I found this, other smaller plates still missing. I'm not going to make full restoration, only functional. I need lathe in my hobbies.

----------

Paul Jones (May 31, 2018),

PJs (May 28, 2018),

Toolmaker51 (May 27, 2018)

----------


## Toolmaker51

> I found this, other smaller plates still missing. I'm not going to make full restoration, only functional. I need lathe in my hobbies.



 Call yourself Long John Silver; this is equivalent of a treasure map! Saves you HOURS of counting and calculations. 
What other plates are missing [i.e. where located]?
Next stop Lathes + Machine Tool Archive a near boundless reference. For other materials, there are many Central Europe contributors on this site, certainly familiar with MAS/TOS and Czech language, etc. Just do internet version of raise your hand.

With a 1.8" spindle bore, +15" Ø capacity and that RPM range, you have a powerful, serious lathe. Whatever center distance, those specs tell me "shaft lathe". If you have the tailstock, anything else like steady rests are not hard to fabricate. Restoration isn't always very productive, thorough cleaning is. You can go to town on her; a heap of rags, small brushes, light abrasive pads, citrus based hand cleaners , and some Stoddard or kerosene solvent. Lube a gearhead pal or two with a big sub sandwich and bottled elbow grease IYKWIM.

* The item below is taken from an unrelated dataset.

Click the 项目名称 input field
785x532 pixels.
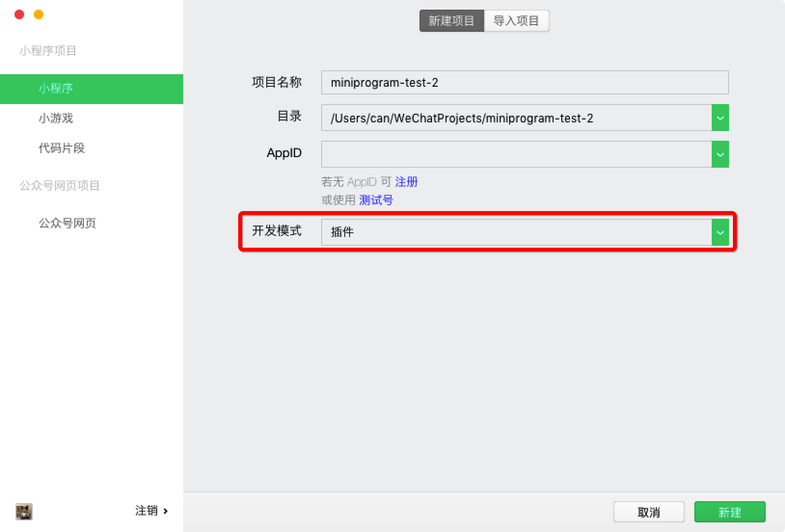tap(525, 82)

I haven't run their lathes, but really piled chips with TOS mills in 50 NMTB. I'd say performed well as any better known brands, for lots less moola. Compared to filmy chinesium impressionist abstract machine tools, the eastern bloc built the real deal. Didn't scrimp on iron, fittings or important features, added distinctive attributes, like shifters with positive detents, and best of all real man-sized controls. One of my go-to rants there, ergonomics. 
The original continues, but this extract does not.